Brad Listi: A few hundred kilometers.

Viet T. Nguyen: I think, my geography is bad, but it was long. I mean, I’ve driven that route uphill-

Brad Listi: It was days, not hours.

Viet T. Nguyen: I’m pretty sure it was days. By car, up the mountain, it was half a day of driving, so by foot, through that war-

Brad Listi: Yeah.

Viet T. Nguyen: … it took a lot longer, and we made it to Nha Trang, which was the nearest port city, and took a boat to Saigon, fortunately found my dad, and then there was yet another terrible story to get out of Saigon, as well.

Brad Listi: God. And what about your older sister and the family business? Did she get out too?

Viet T. Nguyen: No, she was 16, and the Communists, when they took over, of course, took everything away, and made her volunteer, that was the term, for a youth brigade whose job was to go and help rebuild the country, you know, and then she came back and she was … She found a husband, raised kids and everything, and I went to see her, I met her in Nha Trang, 2003, so that is about 28 years after I left.

Viet T. Nguyen: And the great joy of that was to find out that even though she had endured all these kinds of things, and even though she was nowhere near as prosperous as my family had become, she was a person who unlike everybody else in my family, knew how to have fun. She looked good, she wore makeup, she was fashionable, and so that was actually one of the ironic outcomes of that history.

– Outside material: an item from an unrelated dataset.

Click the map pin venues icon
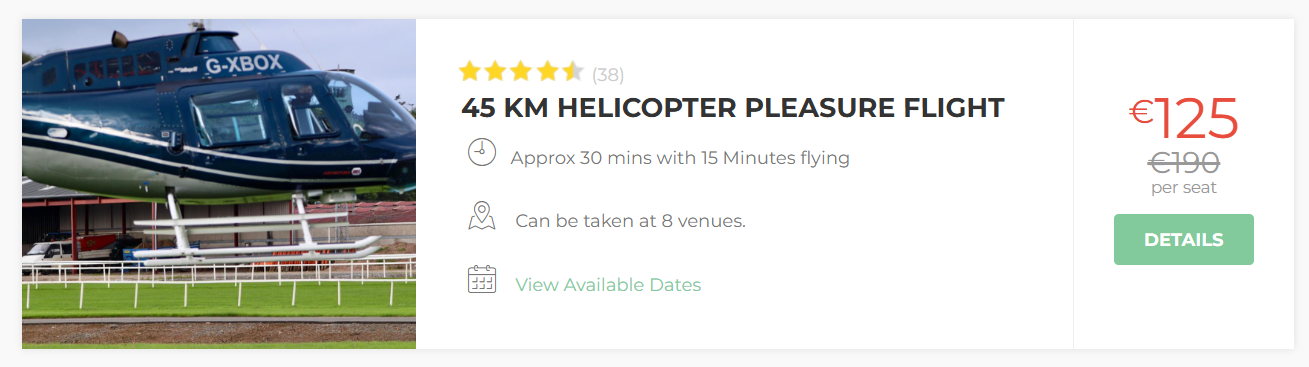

Brad Listi: Where does she live now? Same town, or-

Viet T. Nguyen: Same town.

Brad Listi: Oh, wow.

Viet T. Nguyen: You know, which I’ve never been back to.

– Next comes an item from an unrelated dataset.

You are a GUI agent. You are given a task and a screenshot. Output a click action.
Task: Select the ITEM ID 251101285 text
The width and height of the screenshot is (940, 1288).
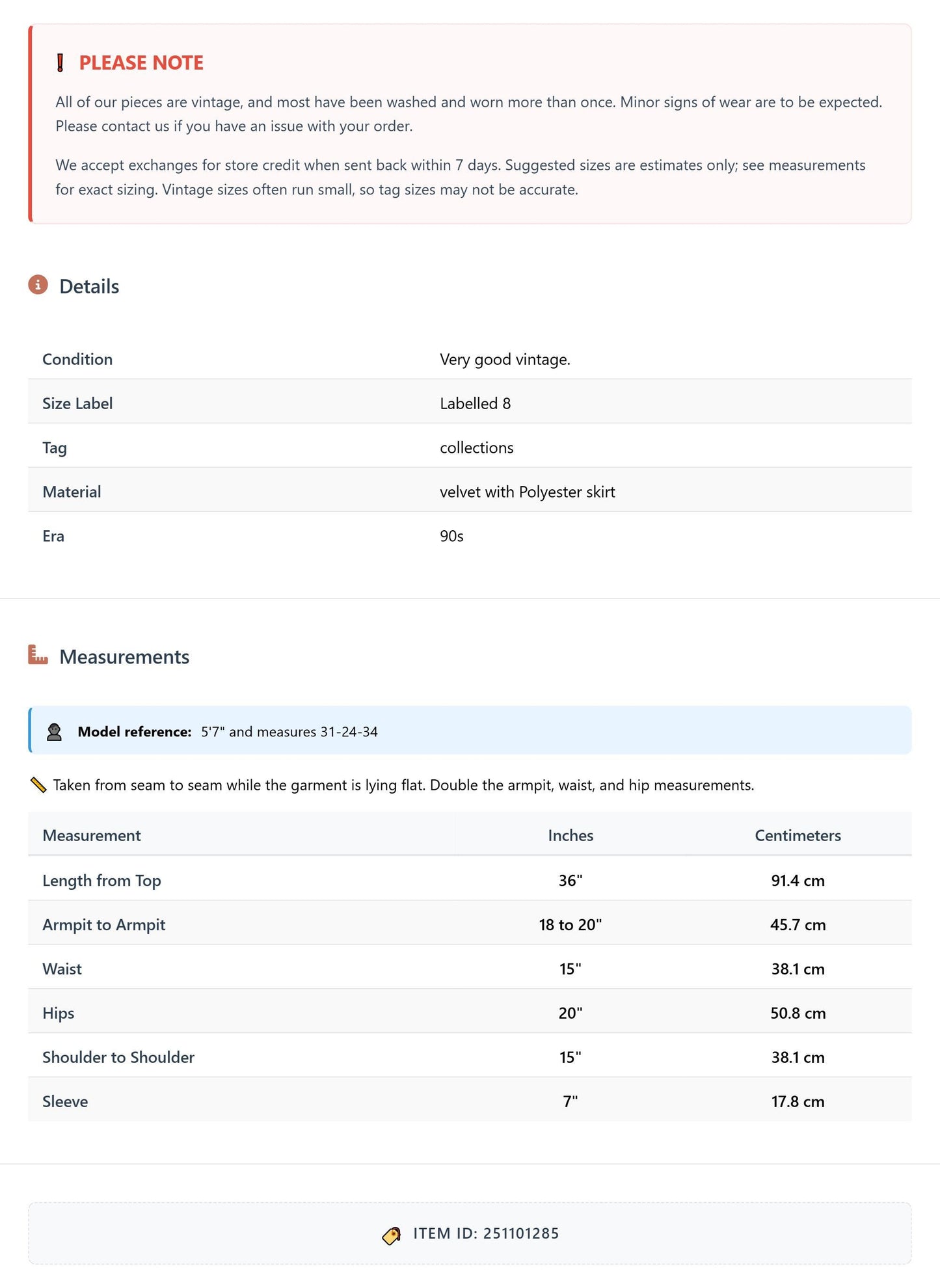tap(486, 1233)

Brad Listi: When you guys parted ways, that was the last time you saw her until 2003?

Viet T. Nguyen: Yup.

Brad Listi: Wow.

Viet T. Nguyen: But you know, my parents … My dad didn’t see his relatives for 40 years, my mom didn’t see her relatives for 20 years, and these stories of separation are really actually quite normal.

Brad Listi: That’s what I was going to say, like this is the refugee experience, families get torn apart. It’s just commonplace.

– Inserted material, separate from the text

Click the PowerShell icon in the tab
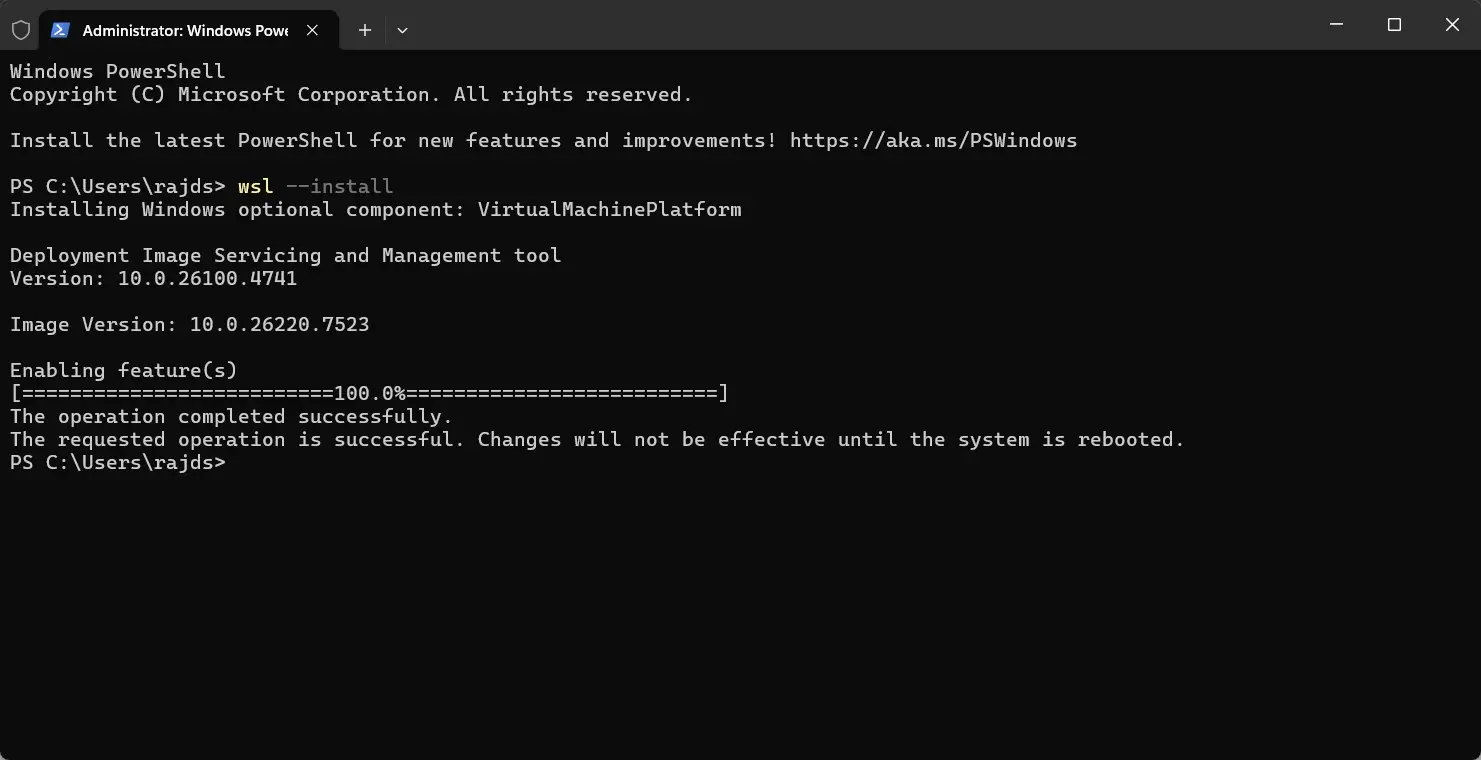Screen dimensions: 1481x760 pos(60,30)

Viet T. Nguyen: Yeah. Everybody I know has stories like this.

Brad Listi: And like most people who have no real contact with this sort of reality, that seems unfathomable.

Viet T. Nguyen: That’s why I don’t generally go around talking about it, at a cocktail party where you talk about this, people are like, “Oh, wow. Sorry.” You know? So it is unfathomable, I think … Again, I think for many Americans what’s fathomable is when they think of this particular war, they obviously have some sense of what American soldiers have been through, and so even as difficult as it is for a lot of American soldiers to talk about their experience to civilians, at least the gist of their experience has been turned into movies and books, and so on.

Viet T. Nguyen: But for most Americans, I think, they have no understanding, recognition of what happened to Vietnamese people of all kinds, but including the ones who made it to the United States.

Brad Listi: Until they read The Sympathizer.

Viet T. Nguyen: Well, let’s hope.

Brad Listi: Yeah. And you know, it’s funny just … We’re talking just a few days after Muhammad Ali died, and I’ve been seeing endless things about him on the internet and TV, and reading in the paper and … His stance on the Vietnam War back in the day really … it’s aged well, I feel-

Viet T. Nguyen: It does, I mean, yeah.

Brad Listi: He’s a really special guy, and like the … Some of the quotes from him. I don’t know. I don’t know everything about it, but I just found myself moved by the things he was saying back then, which made him very unpopular with a lot of people.

Viet T. Nguyen: I think it was 1965 when he refused the draft? Was it ’67? I can’t remember the exact … It was fairly early on, so if it was ’67, this was before 1968, the Tet Offensive, when things really went south for the American public opinion, which actually supported the war before 1968, so his stance to refuse to be drafted was extremely unpopular.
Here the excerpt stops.